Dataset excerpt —
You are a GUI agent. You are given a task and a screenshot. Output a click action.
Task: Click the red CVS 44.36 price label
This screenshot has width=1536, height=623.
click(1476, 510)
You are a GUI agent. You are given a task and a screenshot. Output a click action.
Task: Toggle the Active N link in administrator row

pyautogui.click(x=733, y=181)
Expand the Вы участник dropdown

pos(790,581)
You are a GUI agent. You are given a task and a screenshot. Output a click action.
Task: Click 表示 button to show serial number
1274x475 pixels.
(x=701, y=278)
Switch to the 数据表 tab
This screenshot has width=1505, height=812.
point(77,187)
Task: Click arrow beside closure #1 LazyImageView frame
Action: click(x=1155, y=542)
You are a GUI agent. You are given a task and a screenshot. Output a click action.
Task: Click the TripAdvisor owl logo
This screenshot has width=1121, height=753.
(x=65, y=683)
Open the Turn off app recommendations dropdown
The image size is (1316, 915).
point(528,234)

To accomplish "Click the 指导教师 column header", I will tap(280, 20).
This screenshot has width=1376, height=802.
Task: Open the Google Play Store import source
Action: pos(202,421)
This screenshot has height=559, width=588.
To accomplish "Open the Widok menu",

Task directions — Please rewrite the rows from the line containing "will tap(280, 20)." through the end of the rows, swapping "To accomplish" for "To complete" and leaving everything else unchanged.

Written answer —
To complete "Click the 指导教师 column header", I will tap(280, 20).
This screenshot has width=1376, height=802.
Task: Open the Google Play Store import source
Action: pos(202,421)
This screenshot has height=559, width=588.
To complete "Open the Widok menu",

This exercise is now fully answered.